Copy all lines holding the word "page" from the entries.

* * * * * * * * *

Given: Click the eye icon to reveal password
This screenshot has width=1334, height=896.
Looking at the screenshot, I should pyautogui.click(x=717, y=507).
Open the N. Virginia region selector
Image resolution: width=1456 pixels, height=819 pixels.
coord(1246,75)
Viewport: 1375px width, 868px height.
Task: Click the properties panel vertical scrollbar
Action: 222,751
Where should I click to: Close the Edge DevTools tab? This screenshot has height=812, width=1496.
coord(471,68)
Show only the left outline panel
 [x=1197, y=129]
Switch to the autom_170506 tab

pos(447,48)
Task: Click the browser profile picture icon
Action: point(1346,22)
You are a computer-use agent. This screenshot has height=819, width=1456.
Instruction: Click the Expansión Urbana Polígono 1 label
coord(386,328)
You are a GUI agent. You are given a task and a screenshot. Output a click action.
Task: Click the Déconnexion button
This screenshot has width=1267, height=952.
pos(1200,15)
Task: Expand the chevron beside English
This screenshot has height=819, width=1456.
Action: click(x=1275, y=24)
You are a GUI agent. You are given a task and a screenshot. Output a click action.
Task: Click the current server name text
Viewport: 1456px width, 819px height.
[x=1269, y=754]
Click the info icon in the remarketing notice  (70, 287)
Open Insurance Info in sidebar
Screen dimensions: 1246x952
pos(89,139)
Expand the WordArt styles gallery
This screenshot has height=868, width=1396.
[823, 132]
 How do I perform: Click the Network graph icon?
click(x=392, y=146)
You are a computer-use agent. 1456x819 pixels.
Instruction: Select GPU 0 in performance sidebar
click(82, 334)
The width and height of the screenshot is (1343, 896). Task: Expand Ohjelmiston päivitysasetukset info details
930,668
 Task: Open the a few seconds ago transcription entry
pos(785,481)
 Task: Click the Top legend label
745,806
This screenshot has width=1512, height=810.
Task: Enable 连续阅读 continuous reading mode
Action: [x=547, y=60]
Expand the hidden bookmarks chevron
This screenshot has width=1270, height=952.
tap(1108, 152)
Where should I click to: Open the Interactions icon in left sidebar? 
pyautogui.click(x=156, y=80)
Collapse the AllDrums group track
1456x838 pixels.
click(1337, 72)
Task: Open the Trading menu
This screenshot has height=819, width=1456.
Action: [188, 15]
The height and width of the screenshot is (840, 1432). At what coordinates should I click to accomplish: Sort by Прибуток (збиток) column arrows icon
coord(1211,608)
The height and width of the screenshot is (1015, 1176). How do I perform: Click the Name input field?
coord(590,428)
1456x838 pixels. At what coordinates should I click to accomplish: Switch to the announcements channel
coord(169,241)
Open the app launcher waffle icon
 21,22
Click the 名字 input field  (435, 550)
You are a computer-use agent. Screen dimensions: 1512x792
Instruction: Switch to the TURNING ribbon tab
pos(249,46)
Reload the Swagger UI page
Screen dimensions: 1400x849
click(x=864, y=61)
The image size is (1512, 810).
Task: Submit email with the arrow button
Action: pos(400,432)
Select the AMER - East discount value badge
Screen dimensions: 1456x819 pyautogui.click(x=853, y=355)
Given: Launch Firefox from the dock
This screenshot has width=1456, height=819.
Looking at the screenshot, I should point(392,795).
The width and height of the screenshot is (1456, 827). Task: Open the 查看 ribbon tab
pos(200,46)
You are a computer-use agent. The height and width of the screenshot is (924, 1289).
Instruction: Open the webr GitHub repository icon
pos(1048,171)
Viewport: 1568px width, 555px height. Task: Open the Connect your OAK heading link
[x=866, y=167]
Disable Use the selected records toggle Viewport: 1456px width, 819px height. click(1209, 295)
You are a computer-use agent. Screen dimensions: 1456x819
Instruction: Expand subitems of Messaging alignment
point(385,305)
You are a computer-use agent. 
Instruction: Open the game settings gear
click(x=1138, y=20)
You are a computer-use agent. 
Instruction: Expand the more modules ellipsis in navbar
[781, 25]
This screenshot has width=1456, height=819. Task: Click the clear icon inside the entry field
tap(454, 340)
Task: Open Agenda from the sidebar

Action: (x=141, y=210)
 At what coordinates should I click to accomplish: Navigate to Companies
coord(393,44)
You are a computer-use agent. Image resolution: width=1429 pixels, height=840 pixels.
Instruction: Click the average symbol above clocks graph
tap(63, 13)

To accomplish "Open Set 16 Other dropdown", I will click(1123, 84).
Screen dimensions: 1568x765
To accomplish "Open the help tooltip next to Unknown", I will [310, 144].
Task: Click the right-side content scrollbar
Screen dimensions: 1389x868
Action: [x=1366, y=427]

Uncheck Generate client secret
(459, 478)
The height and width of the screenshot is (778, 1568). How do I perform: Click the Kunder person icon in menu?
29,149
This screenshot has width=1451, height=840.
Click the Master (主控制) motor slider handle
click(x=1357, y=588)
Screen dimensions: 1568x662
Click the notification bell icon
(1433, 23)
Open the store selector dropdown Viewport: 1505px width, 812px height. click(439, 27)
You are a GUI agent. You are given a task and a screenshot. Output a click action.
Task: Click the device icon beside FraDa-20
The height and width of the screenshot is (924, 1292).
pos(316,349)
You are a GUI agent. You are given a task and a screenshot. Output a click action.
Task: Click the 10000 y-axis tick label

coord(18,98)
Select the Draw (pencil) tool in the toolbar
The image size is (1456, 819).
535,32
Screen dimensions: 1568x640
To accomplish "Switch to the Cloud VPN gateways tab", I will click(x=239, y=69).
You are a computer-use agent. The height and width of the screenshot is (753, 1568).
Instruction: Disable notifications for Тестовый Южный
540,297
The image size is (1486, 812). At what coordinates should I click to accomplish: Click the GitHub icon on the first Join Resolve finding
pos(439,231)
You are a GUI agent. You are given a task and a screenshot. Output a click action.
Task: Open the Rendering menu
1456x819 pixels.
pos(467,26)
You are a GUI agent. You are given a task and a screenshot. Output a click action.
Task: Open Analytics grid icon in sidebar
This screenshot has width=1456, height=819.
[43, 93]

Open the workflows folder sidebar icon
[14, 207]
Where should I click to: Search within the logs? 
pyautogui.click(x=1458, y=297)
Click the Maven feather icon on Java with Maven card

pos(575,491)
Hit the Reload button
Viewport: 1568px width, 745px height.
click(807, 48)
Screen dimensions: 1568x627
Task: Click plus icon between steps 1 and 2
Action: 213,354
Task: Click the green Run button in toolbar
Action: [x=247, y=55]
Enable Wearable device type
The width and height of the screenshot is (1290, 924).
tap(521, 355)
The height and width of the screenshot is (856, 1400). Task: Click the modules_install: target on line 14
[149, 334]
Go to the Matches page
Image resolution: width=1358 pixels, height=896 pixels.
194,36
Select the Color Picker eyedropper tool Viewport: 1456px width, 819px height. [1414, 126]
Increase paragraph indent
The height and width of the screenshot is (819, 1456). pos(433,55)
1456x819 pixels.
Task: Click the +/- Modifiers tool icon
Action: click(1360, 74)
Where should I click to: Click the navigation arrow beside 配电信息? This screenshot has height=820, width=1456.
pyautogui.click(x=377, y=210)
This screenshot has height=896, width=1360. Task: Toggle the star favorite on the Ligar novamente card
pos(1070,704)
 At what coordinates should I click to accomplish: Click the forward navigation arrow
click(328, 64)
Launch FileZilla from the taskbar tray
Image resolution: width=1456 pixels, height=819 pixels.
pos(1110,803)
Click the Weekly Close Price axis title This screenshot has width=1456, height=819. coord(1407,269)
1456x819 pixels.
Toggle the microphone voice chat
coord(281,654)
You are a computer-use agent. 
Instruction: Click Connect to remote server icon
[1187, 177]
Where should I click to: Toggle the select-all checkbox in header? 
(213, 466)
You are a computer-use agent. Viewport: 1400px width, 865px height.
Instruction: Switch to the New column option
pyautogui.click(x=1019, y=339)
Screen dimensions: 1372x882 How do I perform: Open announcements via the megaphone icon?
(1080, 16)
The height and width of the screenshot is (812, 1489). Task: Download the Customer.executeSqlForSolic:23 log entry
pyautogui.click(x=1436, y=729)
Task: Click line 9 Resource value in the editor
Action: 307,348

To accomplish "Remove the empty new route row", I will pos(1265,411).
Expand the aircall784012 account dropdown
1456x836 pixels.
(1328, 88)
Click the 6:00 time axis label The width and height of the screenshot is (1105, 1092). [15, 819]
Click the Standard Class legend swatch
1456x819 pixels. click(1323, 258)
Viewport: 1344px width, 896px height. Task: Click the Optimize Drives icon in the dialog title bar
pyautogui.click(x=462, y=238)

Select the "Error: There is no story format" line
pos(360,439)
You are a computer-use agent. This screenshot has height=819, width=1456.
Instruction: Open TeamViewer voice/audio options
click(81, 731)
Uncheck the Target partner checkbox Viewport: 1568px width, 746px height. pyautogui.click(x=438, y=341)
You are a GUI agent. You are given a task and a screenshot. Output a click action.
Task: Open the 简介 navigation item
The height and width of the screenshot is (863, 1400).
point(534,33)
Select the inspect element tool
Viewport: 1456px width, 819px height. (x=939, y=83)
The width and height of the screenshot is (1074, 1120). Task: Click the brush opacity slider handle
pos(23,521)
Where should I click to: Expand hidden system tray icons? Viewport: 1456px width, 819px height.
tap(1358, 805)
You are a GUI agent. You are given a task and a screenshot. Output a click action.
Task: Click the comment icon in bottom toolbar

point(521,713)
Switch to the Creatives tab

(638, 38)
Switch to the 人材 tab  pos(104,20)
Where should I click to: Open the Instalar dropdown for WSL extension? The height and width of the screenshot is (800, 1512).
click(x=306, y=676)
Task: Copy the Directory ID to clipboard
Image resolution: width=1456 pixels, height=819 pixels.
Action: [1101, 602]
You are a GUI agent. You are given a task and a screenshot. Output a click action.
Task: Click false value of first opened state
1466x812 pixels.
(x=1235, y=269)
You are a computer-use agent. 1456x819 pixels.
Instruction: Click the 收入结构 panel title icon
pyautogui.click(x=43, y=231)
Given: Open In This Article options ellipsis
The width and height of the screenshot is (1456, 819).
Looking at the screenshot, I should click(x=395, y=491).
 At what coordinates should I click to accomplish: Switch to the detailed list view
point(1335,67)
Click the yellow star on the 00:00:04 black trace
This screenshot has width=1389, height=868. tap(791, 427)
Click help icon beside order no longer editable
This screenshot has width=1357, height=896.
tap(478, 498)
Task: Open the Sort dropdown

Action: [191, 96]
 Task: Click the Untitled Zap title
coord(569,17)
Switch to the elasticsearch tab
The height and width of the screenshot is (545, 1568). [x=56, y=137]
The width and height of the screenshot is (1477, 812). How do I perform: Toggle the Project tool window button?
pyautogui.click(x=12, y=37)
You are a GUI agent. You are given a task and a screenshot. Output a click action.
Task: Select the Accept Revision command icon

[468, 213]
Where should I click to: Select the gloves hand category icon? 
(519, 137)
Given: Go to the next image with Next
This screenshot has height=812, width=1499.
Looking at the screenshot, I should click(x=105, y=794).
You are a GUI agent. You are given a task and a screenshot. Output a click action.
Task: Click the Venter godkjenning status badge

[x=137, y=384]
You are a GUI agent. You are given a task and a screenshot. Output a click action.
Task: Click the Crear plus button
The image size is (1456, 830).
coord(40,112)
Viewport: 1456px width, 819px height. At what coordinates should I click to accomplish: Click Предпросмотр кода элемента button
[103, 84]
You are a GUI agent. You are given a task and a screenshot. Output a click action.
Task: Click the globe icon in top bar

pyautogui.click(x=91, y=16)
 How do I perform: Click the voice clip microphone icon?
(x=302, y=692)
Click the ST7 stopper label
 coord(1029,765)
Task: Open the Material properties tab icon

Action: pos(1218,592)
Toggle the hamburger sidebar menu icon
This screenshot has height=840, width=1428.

* * * * * * * * *

* Your solution *
Reload the Swagger UI page
Go to the Matches page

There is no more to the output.